Begin RECORDS SHOWN

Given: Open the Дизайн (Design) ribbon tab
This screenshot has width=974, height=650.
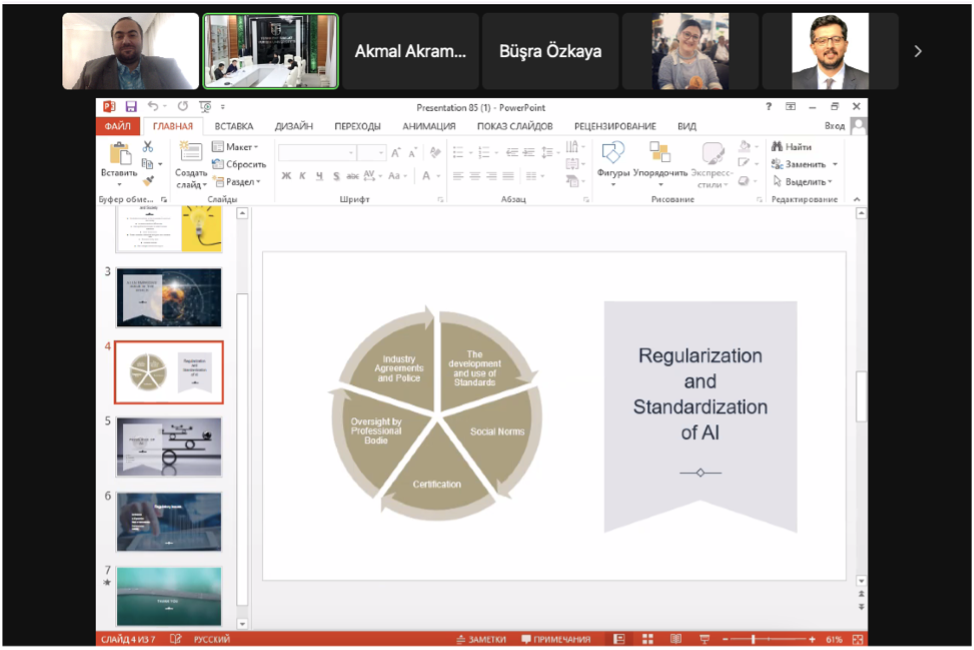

End RECORDS SHOWN
Begin RECORDS SHOWN

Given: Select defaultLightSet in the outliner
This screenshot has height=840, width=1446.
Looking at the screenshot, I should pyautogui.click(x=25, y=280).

End RECORDS SHOWN

# STATED PROBLEM
Reproduce word for word the lines of the records between the line that contains "Given: Open the Дизайн (Design) ribbon tab" and the line that contains "This screenshot has width=974, height=650.", inclusive.

# ANSWER TO THIS PROBLEM
Given: Open the Дизайн (Design) ribbon tab
This screenshot has width=974, height=650.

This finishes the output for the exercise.